データドリブンはマーケティングを成功に導く施策のひとつ
――イベントでは、いくつかDomoの新機能が発表されました。そのうちのひとつ、機械学習によって、興味があると思われる、あるいは見るべきレポートなどが自動で通知される「アラートセンター」が印象的でした。日本でも機械学習は注目されていますが、マーケターはAIとどのように付き合っていけばいいのでしょうか。
それについては、現在、マーケターが抱えているもっとも大きな課題と紐付けて回答させてください。先ほどお話ししたとおり、データドリブンマーケティングの成熟度は企業ごとに差があり、それは所属するマーケターも同様です。オンラインビジネス企業のデジタルマーケターは成熟度が高く、伝統的な企業でアナログな施策を行うマーケターであれば成熟度は低めです。マーケティング以外の仕事についている方であれば、データ活用への関心はさらに低くなります。
それぞれ課題はありますが、デジタルマーケターが抱える課題は大きなものです。そもそもデジタルマーケターは、ほかの部門とのコミュニケーションなしには仕事が成り立ちません。デジタルの世界に限って、たとえばSEMのCTRを最適化するといったことは可能でしょうが、それはとても狭い世界での最適化となります。データドリブンマーケティングはもちろん、データにもとづいてビジネスを最適化をするという観点では、ほかの部門や領域でその施策がどんな影響をもたらすのかを把握しないと、部分最適に終わってしまいます。
機械学習は、デジタルマーケティング部門だけでなく、ほかの部門のデータも紐付けたうえで、マーケティング投資を最適化するのに役立ちます。他の部門と統合すると、データは非常に多く、またすぐにアップデートされますから。その前提において、機械学習の活用は利点があると言えます。

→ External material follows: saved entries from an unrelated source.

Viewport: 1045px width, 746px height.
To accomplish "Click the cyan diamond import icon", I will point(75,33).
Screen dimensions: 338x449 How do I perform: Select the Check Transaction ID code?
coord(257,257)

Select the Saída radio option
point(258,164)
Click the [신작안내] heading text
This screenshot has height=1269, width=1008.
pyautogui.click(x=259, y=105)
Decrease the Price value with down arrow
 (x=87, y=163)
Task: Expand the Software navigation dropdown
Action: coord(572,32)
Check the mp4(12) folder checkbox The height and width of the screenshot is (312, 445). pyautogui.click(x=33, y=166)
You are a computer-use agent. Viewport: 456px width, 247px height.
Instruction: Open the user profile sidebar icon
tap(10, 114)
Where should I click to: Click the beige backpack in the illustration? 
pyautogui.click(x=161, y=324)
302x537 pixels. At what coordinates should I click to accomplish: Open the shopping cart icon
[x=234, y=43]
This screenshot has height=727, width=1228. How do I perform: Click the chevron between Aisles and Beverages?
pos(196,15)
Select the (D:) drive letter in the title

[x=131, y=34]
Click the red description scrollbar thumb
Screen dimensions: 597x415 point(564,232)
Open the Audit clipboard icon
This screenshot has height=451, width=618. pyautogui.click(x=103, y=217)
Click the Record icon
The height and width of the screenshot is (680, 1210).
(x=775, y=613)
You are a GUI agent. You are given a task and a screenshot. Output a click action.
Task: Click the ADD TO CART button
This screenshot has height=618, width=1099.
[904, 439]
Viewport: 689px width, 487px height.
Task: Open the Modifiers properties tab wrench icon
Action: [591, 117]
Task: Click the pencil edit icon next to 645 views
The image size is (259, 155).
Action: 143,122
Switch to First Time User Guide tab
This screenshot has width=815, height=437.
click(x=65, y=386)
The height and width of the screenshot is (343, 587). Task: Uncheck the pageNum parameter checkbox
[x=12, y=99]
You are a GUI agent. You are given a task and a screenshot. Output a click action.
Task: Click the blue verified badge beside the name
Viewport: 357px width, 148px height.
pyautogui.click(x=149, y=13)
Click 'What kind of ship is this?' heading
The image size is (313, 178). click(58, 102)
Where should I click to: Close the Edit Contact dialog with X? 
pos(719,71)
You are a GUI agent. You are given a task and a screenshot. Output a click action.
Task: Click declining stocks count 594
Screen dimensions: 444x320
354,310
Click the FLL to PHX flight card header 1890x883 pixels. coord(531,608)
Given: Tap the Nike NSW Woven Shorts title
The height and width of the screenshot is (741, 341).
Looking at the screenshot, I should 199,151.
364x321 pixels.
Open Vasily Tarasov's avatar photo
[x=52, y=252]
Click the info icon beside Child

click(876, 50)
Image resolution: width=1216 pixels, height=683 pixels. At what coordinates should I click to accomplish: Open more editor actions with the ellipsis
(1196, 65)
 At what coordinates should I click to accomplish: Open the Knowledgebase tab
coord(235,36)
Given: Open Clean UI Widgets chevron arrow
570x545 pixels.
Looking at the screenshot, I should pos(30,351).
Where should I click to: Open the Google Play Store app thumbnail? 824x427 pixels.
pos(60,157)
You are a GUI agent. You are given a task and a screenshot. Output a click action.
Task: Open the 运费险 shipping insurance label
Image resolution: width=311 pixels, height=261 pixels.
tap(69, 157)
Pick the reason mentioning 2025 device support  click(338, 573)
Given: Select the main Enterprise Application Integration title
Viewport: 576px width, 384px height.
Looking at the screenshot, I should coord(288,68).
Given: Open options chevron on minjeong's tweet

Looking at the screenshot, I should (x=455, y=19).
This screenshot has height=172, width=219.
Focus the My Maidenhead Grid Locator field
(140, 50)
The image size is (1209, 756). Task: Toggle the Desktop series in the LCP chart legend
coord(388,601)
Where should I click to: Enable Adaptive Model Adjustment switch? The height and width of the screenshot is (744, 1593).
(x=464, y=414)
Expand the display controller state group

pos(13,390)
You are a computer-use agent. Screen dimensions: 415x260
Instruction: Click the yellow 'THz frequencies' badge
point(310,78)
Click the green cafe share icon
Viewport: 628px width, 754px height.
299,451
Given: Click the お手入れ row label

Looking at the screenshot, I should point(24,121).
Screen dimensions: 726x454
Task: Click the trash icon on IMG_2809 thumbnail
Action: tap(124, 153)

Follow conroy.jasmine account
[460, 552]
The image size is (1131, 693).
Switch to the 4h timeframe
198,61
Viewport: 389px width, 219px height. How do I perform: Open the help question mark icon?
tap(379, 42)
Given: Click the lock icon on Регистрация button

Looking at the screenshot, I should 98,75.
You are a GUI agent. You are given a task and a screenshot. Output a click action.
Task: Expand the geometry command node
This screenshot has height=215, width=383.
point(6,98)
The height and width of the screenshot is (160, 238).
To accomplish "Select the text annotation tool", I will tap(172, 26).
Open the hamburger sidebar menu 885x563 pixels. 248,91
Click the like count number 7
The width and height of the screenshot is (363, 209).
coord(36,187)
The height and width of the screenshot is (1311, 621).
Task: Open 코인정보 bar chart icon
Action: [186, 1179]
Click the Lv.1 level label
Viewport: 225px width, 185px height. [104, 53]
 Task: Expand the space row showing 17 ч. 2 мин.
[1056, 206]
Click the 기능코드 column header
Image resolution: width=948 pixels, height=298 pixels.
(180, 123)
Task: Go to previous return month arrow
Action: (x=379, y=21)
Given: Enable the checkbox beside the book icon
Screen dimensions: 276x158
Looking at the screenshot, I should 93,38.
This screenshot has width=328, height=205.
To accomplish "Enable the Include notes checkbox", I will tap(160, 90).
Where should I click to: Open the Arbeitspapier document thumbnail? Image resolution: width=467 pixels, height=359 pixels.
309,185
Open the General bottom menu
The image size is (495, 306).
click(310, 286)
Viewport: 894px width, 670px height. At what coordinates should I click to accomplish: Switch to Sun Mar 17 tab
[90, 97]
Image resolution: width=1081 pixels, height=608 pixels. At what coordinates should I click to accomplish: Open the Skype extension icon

Domopalooza 2017で発表されたDomoの新機能。機械学習を取り入れた「アラートセンター」。
――最後に、日本のマーケターがデータドリブンマーケティングを成功に導くためのアドバイスをいただければと思います。
データドリブンはあくまで施策と捉えることができます。マーケターの仕事は、成功指標を明確に定義したうえで、それを達成するためにどの施策を行うかが重要で、その選択にデータを活用するのがデータドリブンマーケティングの本意であると考えています。
たとえばDomoの場合は、リードの獲得が重要ですが、企業によってリードの定義はさまざまです。ウェブに来たら、営業部門に渡したら、成約したら、といった具合です。まずはこれを、マーケティング部門だけでなく、社内共通の定義として明確にすることです。
そのうえで、データを遡ってどのように獲得してきたかをファネル全体で分析すると、必要な施策を選ぶことができます。これがシステマチックにできたら、ベストプラクティスですね。このファネルを私は、「データサプライチェーン」と表現しています。日本の製造業には、製造工程をカイゼンする文化があると思いますが、同様にデータサプライチェーンを最適化していくわけです。
Domoは日本に2011年から進出しました。楽天やリクルートなど大手のお客様とお付き合いさせていただいています。当社の日本のお客様は、データドリブンマーケティングを超えた、「デジタルトランスフォーメーション」をお考えです。Domoではそういったお客様をさらにご支援していくため、イベントの開催や人材の増員など、さらに投資をしていきたいと考えています。(了)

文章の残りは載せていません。